Dies beträfe vor allem die deutschen Schulbuchverlage. Rund 1.000 Titel, rechnet der Verband Bildungsmedien vor, sind in den vergangenen Jahren Zug um Zug von der alten auf die neue Rechtschreibung umgestellt worden. Würde die Reform gekippt, wären Investitionen von 60 Millionen Euro nötig, um die Programme der Verlage wieder auf die alten Schreibweisen umzustellen.

Schwerer aber würde der Verlust der Lagerbestände bei den Schulbuchverlagen wiegen. Scheitere die Reform auf den letzten Metern, wären Schulbücher im Wert von rund 200 Millionen Euro praktisch über Nacht wertlos, erklärt Verbandssprecher Rino Mikulic: "Das wäre für uns Verlage eine Katastrophe."

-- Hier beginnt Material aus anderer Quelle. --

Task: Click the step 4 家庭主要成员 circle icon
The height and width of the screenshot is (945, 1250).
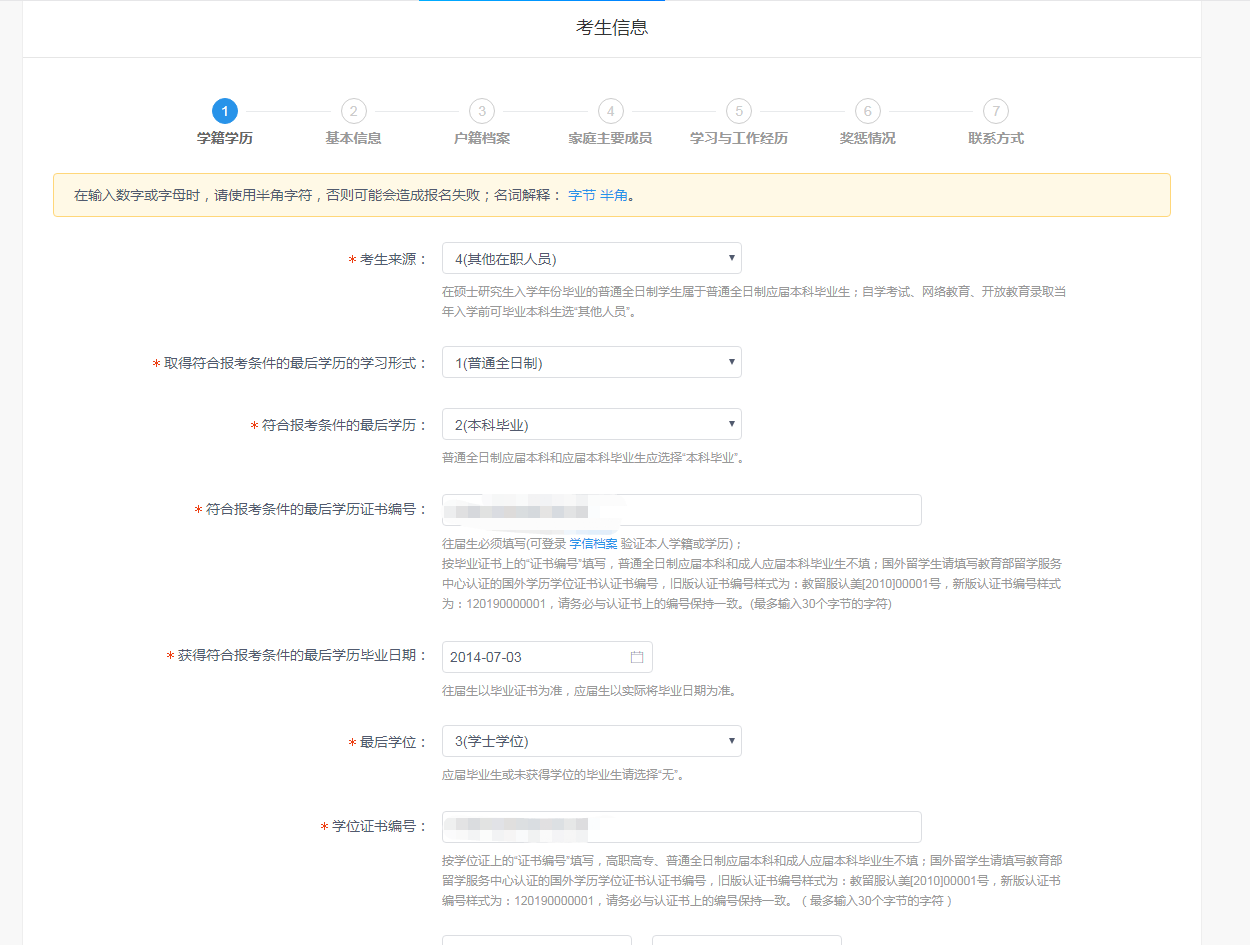Action: pyautogui.click(x=610, y=111)
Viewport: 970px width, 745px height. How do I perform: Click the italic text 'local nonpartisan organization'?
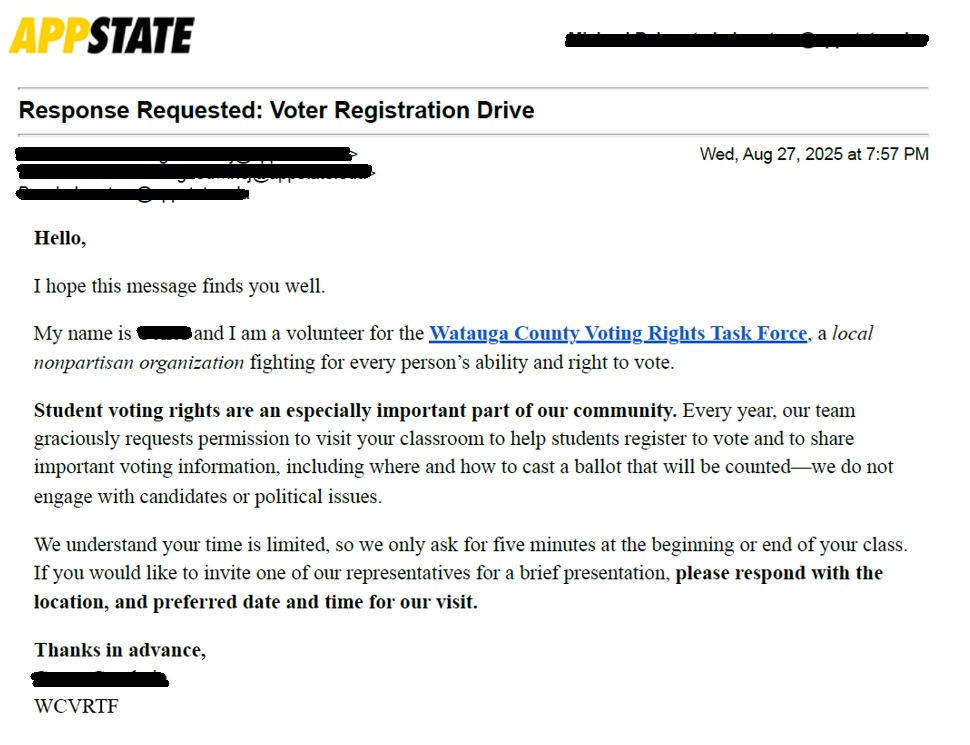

Insider glauben, dass es letztlich kein Zurück geben wird. Selbst wenn es den Reformkritikern gelingt, die Rechtschreibreform nochmals auf die Tagesordnung der Ministerpräsidentenkonferenz im Herbst zu heben, dürfte bei den anschließenden Beratungen nicht viel heraus kommen. Denn für einen Beschluss, das Reformwerk zu kippen, wäre Einstimmigkeit erforderlich. Und die ist nicht in Sicht.